Tea and a good book are two things that, at least to this dedicated tea drinker, go together like cold Winter days and cozy fires. How much you enjoy the tea and the book will depend on how carefully you select which tea to have and which book to read. Fairly obvious.
About the writing style, I can’t say enough bad things. Every writer has his or her own style, and that I can applaud. However, to Saramago I say, “Have a heart.” First, some of the paragraphs are several pages long (yeah, I know other authors do, too, but for some reason, this book seemed far more tedious than they did). Second, some of the sentences are also several pages long, winding around in your brain from clause to clause and eventually getting back on the path. Third and by far the worst, the author avoided using any quotation marks, meaning that “conversations” were tricky to follow, with each person’s speaking part being separated from the others with commas and the new person speaking starting with a capital letter. Fine and dandy unless what one person said had a clause in it that needed a comma and the next part of their sentence started with a capital “I”, which happened numerous times. Needless to say, I had to back up and reread more than once or twice or thrice.
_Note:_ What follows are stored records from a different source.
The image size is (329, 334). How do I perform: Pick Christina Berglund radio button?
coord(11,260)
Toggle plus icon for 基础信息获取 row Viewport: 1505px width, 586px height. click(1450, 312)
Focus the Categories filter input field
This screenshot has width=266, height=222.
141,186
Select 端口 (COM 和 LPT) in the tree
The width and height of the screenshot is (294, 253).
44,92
Okay, now for the plot. First, it’s totally improbable, yet it’s not being presented as some kind of science fiction novel. Also, I’m used to suspending disbelief when reading a novel (e.g., Peter Pan), especially if the improbable circumstance is an intriguing one, which this was — at least at first. Second, the action in this book could have taken place in about one-tenth of the number of pages if the author had not felt compelled to interject as much useless elaboration and a bunch of winding backs to some earlier philosophical point as he could manage. Third, events went quickly from an opening that grabbed my interest to a tedium of slogging slowly toward an inevitable conclusion.
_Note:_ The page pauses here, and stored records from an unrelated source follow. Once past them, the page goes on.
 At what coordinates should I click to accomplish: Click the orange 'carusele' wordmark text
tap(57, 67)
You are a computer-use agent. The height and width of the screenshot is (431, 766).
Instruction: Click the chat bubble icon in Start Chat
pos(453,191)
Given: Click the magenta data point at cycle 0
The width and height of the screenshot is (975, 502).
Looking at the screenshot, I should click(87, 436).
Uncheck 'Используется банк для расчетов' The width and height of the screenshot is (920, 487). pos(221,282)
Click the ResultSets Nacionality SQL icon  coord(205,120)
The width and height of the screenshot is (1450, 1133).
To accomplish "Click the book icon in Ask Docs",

As for the characters, the main character has a name (Tertuliano Máximo Afonso ) that is apparently very odd and well-known in Portugal (the book was originally written in Portuguese) but that the author does not bother to explain to readers outside of Portugal and rather assumes we will all understand. This would be okay if he did not also make a big issue about the name at every opportunity imaginable. The way the book was written always gave me the impression that I was just standing on the sidelines watching a very weird series of events and often with very little interest, just a determination to stick it out to the end. So, I never got really interested in this person, nor any of the other characters. Afonso was a divorced school teacher (history) in the cliché relationship with a woman that he was keeping at arms distance. He discovers he is physically the double of a small-time actor who is slowly working his way up to bigger film roles. From here, he is inexplicably drawn to find his double, who turns out to be pretty upset at having a double.
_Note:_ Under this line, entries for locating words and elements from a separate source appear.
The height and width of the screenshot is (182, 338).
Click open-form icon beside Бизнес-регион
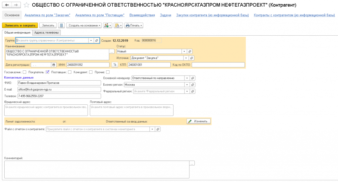193,85
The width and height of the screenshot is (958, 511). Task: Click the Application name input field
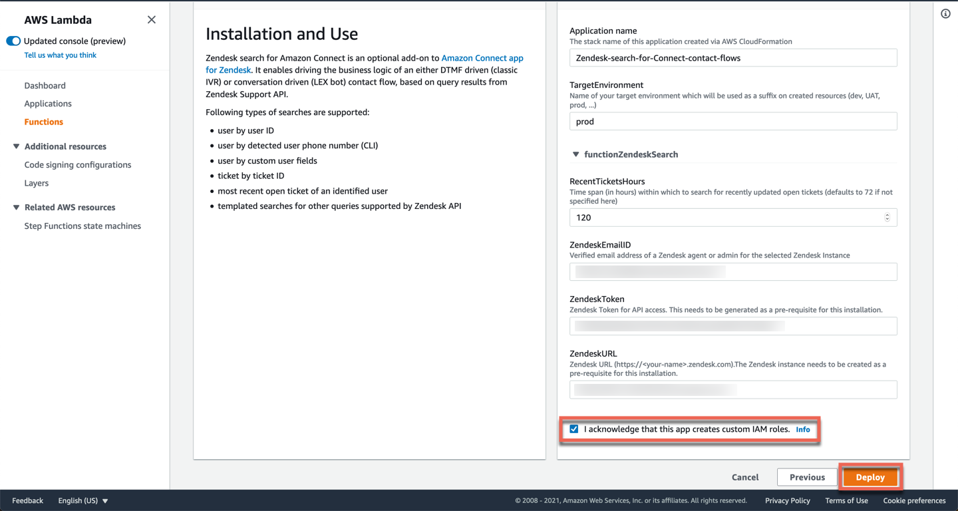[x=732, y=58]
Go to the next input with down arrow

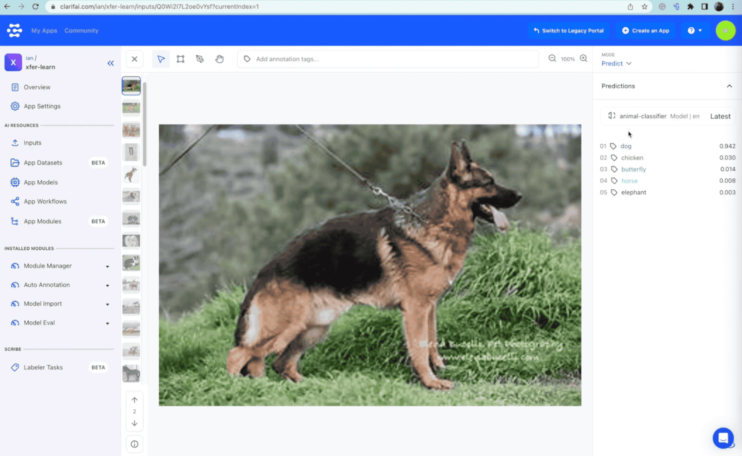134,423
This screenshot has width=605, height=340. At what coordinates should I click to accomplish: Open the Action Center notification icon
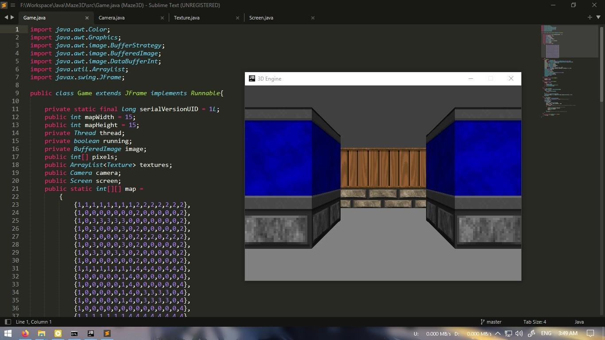(x=591, y=333)
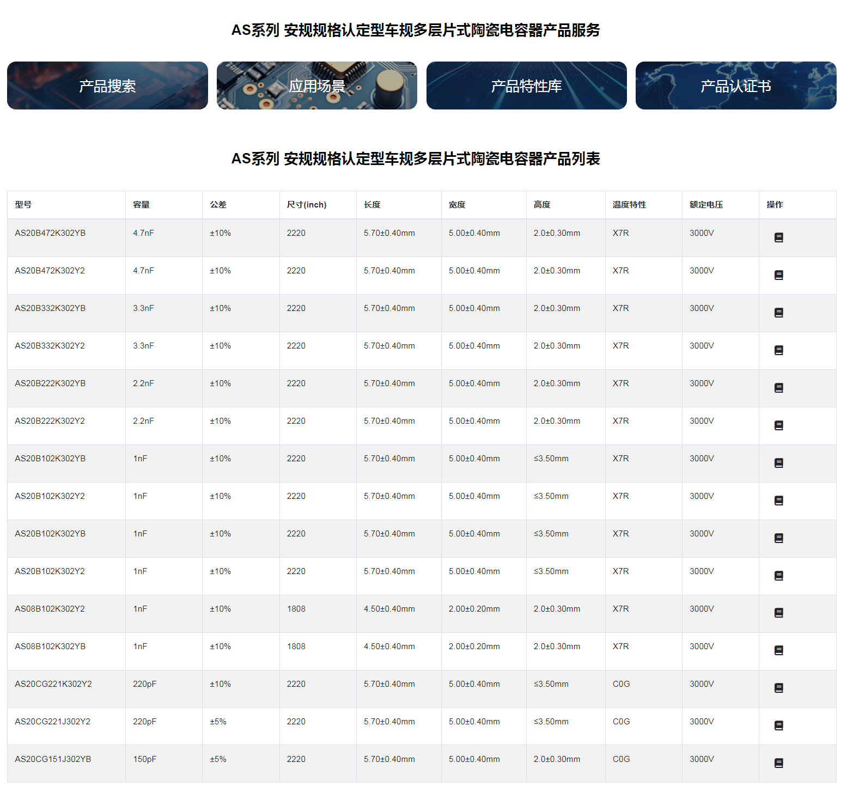Open the datasheet icon for AS20B332K302YB
The width and height of the screenshot is (847, 787).
[778, 313]
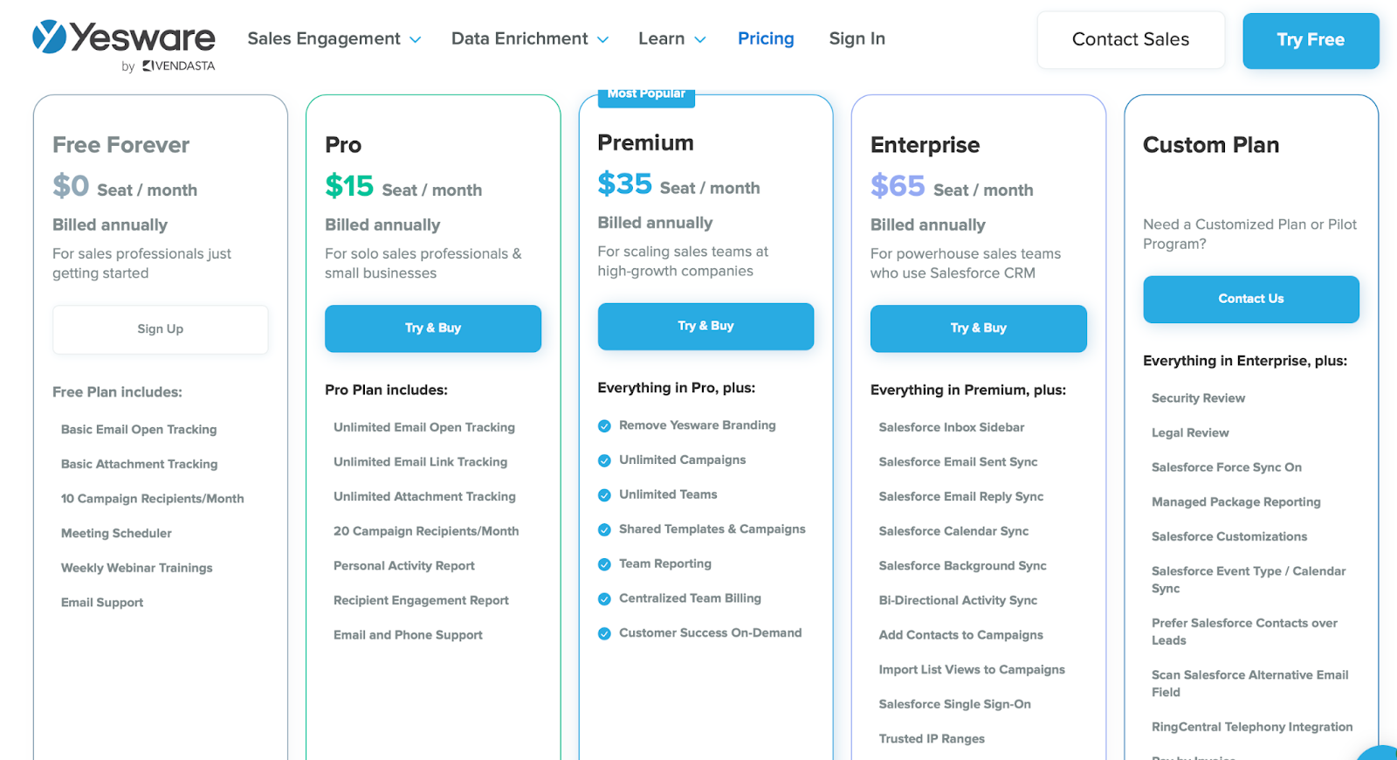
Task: Click checkmark icon beside Unlimited Campaigns
Action: coord(604,460)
Not to give too much away, I can say that this starts out as a neat concept and, like a full balloon that you lose hold of before being able to fasten the end, flies aimlessly around the room until it is flat. By the end, you could find yourself saying, “Sheesh, so glad THAT’s over!”
You’ll be happy to hear that I faired a lot better in my tea selection. I stuck to black teas that could take milk and sweetener and went thru several potfuls during my push to finish this book. The next book will be selected with a bit more care. The tea always is.
Shown in the photo above: Irish Breakfast before milk and sweetener were added. One cupful was for me, and the other for my “double.”